ERα-XPO1 Cross Talk Controls Tamoxifen Sensitivity in Tumors by Altering ERK5 Cellular Localization.

Most breast cancer deaths occur in women with recurrent, estrogen receptor (ER)-α(+), metastatic tumors. There is a critical need for therapeutic approaches that include novel, targetable mechanism-based strategies by which ERα (+) tumors can be resensitized to endocrine therapies. The objective of this study was to validate a group of nuclear transport genes as potential biomarkers to predict the risk of endocrine therapy failure and to evaluate the inhibition of XPO1, one of these genes as a novel means to enhance the effectiveness of endocrine therapies. Using advanced statistical methods, we found that expression levels of several of nuclear transport genes including XPO1 were associated with poor survival and predicted recurrence of tamoxifen-treated breast tumors in human breast cancer gene expression data sets. In mechanistic studies we showed that the expression of XPO1 determined the cellular localization of the key signaling proteins and the response to tamoxifen. We demonstrated that combined targeting of XPO1 and ERα in several tamoxifen-resistant cell lines and tumor xenografts with the XPO1 inhibitor, Selinexor, and tamoxifen restored tamoxifen sensitivity and prevented recurrence in vivo. The nuclear transport pathways have not previously been implicated in the development of endocrine resistance, and given the need for better strategies for selecting patients to receive endocrine modulatory reagents and improving therapy response of relapsed ERα(+) tumors, our findings show great promise for uncovering the role these pathways play in reducing cancer recurrences.

A cytoplasmic substrate of mitogen-activated protein kinase is responsible for estrogen receptor-alpha down-regulation in breast cancer cells: the role of nuclear factor-kappaB.

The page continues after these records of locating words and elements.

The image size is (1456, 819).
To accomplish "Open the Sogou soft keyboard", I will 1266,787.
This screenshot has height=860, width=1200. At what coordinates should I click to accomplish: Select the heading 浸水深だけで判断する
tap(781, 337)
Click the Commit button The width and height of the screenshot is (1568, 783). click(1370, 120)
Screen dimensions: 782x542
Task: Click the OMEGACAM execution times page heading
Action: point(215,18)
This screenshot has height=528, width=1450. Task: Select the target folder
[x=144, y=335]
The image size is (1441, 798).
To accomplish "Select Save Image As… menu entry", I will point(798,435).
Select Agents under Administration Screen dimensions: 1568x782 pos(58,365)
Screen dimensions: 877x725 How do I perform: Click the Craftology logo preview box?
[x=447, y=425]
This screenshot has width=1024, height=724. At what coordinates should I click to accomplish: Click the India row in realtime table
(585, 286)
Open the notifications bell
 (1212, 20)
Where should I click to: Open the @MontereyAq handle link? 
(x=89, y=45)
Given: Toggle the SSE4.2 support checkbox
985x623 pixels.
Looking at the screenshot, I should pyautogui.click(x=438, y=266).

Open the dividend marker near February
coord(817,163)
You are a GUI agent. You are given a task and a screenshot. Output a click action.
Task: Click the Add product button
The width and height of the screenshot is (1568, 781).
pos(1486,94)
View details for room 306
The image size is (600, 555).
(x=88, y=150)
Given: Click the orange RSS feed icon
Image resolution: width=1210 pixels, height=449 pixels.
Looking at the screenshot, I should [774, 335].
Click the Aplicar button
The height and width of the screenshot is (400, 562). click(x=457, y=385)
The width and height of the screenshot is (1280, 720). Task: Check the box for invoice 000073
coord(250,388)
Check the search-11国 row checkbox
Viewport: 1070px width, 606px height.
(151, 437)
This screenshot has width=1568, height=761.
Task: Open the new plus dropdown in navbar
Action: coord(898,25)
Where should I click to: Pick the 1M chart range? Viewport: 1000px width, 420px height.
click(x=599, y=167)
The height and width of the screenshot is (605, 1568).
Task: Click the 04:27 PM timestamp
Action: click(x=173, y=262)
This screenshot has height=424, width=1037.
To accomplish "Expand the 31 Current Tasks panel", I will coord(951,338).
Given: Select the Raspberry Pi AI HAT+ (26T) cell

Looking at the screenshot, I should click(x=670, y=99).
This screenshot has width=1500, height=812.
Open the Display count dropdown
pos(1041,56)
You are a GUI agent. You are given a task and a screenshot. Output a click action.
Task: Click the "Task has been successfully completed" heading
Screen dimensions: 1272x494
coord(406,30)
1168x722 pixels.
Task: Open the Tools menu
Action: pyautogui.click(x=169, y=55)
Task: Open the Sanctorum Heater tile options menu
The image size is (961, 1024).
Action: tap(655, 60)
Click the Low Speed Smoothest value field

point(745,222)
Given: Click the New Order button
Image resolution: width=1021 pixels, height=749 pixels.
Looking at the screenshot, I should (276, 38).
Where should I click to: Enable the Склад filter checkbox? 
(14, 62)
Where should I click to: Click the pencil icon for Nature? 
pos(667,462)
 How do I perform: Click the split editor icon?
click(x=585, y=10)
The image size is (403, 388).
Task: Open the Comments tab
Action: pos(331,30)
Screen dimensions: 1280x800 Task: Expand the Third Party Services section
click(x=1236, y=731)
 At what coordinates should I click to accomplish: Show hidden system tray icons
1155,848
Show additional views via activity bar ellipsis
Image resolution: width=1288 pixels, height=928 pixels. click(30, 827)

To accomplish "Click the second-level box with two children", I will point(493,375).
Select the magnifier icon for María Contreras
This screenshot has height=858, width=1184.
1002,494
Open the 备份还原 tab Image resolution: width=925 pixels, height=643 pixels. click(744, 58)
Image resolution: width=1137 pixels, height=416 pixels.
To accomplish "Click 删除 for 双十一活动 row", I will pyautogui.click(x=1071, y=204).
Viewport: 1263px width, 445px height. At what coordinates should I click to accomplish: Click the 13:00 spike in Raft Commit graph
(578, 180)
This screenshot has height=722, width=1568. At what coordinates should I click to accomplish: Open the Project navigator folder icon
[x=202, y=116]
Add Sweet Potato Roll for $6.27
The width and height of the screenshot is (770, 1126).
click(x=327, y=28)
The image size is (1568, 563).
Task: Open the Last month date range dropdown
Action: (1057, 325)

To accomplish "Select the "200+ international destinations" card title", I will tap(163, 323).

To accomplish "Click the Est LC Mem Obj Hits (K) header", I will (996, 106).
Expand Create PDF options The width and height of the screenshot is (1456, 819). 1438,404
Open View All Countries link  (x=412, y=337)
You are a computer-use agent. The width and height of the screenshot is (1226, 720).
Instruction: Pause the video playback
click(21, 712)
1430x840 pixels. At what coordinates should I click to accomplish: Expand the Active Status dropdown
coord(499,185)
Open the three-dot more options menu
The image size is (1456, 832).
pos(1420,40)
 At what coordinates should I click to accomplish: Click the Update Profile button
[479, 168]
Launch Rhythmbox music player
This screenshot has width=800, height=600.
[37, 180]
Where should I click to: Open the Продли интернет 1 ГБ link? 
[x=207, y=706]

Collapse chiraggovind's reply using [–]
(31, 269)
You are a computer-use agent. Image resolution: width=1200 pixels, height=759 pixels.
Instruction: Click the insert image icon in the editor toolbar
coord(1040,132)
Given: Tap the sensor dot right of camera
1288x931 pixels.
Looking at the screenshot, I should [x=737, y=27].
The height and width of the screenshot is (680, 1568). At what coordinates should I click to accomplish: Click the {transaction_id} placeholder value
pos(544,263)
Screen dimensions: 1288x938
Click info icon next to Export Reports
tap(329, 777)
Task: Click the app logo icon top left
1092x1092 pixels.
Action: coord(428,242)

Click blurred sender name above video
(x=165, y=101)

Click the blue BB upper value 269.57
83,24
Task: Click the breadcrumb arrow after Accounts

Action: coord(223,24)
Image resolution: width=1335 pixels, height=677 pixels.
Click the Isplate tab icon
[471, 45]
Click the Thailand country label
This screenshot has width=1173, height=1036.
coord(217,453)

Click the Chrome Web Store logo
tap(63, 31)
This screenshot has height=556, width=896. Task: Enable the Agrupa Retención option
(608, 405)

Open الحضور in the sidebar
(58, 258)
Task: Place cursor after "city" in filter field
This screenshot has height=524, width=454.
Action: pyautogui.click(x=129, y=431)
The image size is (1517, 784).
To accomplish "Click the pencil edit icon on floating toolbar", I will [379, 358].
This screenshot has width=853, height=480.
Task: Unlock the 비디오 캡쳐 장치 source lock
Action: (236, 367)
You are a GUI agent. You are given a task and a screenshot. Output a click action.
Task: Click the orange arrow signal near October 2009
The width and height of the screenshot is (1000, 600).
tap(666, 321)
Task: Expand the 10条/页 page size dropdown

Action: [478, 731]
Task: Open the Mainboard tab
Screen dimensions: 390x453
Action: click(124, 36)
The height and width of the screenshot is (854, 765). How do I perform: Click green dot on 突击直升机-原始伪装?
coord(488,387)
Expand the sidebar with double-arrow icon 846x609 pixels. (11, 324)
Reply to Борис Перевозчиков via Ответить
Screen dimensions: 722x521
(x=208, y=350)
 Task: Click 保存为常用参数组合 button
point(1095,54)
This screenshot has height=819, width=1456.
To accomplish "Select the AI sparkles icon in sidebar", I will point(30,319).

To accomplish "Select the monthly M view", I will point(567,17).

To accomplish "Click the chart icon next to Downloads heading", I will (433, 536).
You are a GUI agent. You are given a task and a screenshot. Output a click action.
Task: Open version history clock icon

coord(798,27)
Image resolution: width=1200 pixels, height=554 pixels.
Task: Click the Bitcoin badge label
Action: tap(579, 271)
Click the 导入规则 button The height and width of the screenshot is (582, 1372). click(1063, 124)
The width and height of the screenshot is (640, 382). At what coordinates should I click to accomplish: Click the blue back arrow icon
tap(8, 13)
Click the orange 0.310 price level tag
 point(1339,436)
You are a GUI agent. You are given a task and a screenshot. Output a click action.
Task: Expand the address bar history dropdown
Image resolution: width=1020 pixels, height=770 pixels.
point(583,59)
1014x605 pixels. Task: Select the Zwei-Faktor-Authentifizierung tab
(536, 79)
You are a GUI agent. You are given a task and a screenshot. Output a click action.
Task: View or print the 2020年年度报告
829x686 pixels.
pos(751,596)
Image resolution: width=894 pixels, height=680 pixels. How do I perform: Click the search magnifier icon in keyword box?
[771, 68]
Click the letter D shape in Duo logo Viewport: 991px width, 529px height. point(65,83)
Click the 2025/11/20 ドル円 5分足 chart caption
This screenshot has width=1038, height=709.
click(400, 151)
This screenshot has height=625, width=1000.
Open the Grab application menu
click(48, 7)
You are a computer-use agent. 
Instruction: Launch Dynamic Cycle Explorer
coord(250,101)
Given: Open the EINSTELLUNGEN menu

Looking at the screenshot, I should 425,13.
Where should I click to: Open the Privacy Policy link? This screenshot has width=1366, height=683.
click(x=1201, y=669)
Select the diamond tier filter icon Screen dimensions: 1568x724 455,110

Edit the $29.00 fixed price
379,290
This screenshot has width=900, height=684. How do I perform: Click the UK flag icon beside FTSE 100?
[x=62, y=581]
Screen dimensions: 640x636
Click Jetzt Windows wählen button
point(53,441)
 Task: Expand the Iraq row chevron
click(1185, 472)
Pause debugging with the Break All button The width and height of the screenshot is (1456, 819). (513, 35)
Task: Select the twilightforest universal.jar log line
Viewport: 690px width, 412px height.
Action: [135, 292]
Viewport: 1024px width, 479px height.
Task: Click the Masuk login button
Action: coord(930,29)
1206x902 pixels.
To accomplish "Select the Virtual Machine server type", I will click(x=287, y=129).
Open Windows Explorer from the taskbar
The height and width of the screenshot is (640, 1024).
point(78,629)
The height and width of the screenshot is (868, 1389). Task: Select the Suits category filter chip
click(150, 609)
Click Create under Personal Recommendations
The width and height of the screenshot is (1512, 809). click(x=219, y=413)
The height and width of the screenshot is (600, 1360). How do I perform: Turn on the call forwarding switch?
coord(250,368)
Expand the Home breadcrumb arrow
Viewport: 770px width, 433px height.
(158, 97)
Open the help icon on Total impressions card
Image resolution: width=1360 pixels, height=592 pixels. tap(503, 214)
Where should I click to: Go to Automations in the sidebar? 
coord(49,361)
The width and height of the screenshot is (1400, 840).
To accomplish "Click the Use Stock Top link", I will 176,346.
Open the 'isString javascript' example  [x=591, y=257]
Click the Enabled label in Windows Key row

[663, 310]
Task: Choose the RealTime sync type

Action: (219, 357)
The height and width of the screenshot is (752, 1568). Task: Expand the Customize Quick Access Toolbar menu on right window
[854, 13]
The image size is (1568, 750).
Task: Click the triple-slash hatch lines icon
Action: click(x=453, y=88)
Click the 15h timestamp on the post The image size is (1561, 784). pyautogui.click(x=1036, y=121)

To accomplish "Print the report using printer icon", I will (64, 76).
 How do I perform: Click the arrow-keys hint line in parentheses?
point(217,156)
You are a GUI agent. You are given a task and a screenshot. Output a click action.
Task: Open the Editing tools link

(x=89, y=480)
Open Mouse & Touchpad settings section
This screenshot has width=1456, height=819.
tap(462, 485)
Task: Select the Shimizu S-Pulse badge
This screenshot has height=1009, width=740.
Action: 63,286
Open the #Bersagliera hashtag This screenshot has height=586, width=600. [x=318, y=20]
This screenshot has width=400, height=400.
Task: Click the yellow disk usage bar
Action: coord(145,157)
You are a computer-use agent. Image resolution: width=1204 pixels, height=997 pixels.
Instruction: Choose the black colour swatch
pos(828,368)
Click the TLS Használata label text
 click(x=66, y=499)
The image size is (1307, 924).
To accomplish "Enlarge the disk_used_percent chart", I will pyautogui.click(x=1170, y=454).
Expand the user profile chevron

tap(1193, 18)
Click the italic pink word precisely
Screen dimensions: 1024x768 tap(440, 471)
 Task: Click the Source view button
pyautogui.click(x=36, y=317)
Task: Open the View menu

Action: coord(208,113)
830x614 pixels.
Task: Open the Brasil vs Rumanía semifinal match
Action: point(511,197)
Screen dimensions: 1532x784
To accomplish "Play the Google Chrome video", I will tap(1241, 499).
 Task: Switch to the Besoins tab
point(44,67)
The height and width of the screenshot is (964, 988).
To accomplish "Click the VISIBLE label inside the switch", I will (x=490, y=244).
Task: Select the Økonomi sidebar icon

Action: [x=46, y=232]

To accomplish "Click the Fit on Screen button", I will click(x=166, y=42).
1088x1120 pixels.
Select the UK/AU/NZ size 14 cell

Estrogen receptor alpha (ERalpha) negative breast tumors often present with enhanced expression and/or activation of growth factor receptors, resulting in increased growth factor signaling and hyperactivation of MAPK (ERK1 and ERK2). We have pre-viously shown that ERalpha(+) MCF-7 cells with elevated growth factor signaling lose expression of ERalpha without any ligand-independent transcriptional activation, and this is a reversible effect attributable to ERK1/2 hyperactivation. Here, we show that down-regulation of ERalpha is not mediated by a specific ERK-1 vs. ERK-2 substrate. Despite up-regulated activator protein-1 activity in response to ERK1/2 activation, and in ERalpha(-) and hormone-independent breast cancers, we find that increased activator protein-1 activity is not responsible for ERalpha down-regulation. Interestingly, our findings implicate a cytoplasmic substrate of ERK1/2. However, RSK1, the best-characterized cytoplasmic ERK1/2 substrate, does not down-regulate ERalpha in our models. On the other hand, inhibition of nuclear factor-kappaB (which is linked to chemoresistance in cancer in general and has elevated activity in hormone-independent and ERalpha- breast cancer) significantly enhances ERalpha activity, suggesting that indirect elevation in nuclear factor-kappaB activity (due to hyperactive ERK1/2) is at least partially responsible for ERalpha down-regulation in these cell line models.